La confessione resa dall'inquisito durante l'esecuzione del tormento doveva poi essere confermata dal medesimo dopo ventiquattro ore in tribunale: se la ritrattava, egli era di nuovo sottoposto al tormento, e quindi ripresentato al giudice. E se di nuovo la ritrattava, ed esistessero indizî indubitati, poteva per la terza volta essere sottoposto al tormento: ma se l'inquisito persisteva sempre nella negativa, il giudice non poteva condannarlo che a pena straordinaria, non grave, in base soltanto agl'indizî, anche si trattasse di delitto atrocissimo.

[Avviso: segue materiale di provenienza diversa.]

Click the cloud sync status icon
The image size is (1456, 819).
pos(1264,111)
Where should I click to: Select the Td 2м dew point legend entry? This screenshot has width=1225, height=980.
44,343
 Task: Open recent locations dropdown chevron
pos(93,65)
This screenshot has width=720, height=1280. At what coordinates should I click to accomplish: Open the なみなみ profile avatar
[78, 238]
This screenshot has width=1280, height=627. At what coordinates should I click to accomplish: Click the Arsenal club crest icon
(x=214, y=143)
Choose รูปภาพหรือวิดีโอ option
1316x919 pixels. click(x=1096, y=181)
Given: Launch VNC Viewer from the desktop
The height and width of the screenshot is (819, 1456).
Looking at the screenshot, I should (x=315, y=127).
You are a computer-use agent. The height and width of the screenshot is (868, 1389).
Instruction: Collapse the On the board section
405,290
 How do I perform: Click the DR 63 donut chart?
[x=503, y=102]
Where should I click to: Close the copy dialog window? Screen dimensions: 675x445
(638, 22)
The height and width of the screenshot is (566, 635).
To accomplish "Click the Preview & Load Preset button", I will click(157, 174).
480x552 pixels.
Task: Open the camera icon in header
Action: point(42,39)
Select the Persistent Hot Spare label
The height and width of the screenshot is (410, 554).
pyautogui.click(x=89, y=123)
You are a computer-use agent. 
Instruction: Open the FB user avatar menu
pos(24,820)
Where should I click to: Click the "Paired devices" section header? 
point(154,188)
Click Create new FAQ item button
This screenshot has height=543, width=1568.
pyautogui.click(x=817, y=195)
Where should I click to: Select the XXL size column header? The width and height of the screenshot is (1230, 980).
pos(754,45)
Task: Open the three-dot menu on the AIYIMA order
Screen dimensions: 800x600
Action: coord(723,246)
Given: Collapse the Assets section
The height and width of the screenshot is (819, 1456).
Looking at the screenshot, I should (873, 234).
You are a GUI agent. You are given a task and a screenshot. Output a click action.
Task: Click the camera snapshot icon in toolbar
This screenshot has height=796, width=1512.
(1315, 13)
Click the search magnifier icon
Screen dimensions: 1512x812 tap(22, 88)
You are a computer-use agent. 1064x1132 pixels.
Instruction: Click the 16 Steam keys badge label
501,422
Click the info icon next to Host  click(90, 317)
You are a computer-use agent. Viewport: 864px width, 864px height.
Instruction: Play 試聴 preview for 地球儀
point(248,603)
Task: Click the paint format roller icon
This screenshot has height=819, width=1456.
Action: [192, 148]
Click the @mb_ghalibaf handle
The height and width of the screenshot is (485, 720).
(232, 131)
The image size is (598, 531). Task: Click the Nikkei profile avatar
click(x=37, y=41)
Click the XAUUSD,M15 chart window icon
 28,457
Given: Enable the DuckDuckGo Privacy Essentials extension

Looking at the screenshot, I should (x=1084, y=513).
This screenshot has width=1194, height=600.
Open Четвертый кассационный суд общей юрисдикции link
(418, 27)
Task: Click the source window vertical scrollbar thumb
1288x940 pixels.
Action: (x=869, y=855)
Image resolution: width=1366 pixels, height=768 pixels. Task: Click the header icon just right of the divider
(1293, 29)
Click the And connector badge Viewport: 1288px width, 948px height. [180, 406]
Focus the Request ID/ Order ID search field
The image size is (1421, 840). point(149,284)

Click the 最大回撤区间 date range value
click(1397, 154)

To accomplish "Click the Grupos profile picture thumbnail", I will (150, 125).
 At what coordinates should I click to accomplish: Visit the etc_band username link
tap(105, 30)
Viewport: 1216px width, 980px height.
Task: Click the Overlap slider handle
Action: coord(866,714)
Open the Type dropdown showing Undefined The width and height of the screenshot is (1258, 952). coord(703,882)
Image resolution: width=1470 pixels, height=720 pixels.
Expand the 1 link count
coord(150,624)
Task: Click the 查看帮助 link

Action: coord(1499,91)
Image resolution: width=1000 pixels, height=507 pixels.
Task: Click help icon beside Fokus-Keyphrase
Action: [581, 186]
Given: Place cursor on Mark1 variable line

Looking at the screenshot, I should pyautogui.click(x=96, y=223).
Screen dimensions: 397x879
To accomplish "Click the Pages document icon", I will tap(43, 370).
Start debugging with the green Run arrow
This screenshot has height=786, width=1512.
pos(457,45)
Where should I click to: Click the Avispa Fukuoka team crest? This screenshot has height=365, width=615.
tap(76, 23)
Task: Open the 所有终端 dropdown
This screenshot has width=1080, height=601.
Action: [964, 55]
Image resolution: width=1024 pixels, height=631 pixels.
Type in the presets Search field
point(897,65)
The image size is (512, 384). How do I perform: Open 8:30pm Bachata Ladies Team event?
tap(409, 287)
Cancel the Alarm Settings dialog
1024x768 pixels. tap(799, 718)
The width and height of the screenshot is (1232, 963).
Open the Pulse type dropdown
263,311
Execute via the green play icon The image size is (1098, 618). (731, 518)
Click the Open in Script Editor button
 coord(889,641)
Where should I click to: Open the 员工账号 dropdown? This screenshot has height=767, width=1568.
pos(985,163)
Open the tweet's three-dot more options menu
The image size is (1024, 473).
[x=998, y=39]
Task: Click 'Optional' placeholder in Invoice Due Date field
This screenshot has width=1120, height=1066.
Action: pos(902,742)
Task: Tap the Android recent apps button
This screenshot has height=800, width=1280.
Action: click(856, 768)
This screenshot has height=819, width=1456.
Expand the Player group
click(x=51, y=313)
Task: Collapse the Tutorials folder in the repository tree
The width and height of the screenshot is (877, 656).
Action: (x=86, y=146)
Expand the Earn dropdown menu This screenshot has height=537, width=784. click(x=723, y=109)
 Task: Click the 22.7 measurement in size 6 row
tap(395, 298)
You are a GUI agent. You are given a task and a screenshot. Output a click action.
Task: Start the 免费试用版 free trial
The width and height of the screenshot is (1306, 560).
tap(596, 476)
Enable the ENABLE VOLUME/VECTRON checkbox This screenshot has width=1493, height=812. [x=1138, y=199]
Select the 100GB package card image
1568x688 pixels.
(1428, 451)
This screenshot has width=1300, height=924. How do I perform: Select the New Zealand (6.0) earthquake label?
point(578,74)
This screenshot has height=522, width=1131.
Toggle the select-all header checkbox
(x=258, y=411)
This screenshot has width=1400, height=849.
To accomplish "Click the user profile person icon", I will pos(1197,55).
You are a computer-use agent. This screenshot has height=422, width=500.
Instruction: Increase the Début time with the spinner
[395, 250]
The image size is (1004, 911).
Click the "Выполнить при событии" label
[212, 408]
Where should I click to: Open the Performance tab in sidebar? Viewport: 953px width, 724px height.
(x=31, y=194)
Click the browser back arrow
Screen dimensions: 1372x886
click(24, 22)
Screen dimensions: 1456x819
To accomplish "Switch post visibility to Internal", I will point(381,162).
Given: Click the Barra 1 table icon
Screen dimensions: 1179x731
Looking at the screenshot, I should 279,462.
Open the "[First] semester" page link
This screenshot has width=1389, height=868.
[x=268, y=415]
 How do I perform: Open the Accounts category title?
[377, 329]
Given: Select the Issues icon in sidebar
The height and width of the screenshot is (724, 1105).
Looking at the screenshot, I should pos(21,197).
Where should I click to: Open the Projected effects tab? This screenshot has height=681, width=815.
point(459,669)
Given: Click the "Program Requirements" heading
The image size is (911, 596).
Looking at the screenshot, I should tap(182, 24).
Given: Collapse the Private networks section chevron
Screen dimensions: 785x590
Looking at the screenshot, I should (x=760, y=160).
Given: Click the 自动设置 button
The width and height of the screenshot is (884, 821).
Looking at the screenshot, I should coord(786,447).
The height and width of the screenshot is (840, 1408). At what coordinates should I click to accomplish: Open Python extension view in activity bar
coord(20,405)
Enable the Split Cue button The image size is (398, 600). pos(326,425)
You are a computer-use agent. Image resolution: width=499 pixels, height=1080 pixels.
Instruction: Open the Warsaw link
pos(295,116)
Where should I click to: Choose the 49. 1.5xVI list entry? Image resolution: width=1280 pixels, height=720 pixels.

La tortura poteva inoltre essere applicata ai testimoni di cattiva fama o di vile condizione sospettati di reticenza: indistintamente a tutti nei casi di delitti di lesa maestà o di reato atrocissimo: ne erano esenti i vecchi, le donne gestanti o in periodo d'allattamento, gli ecclesiastici, ecc.

La pratica della tortura durò fino a tutto il sec. XVIII. Più volte la dottrina più autorevole si era levata contro di essa, condannandola come cosa antiumana, adatta più a far punire degl'innocenti che a far scoprire dei rei; ma invano: essa era ormai considerata come un mezzo di intimidimento, e si aveva troppa paura che, abolita, i delitti crescessero. Parlò invano ancora per molti anni Cesare Beccaria: ma la rivoluzione francese la spazzò via per sempre, chiudendo così una delle pagine più dolorose e lugubri della storia dell'umanità.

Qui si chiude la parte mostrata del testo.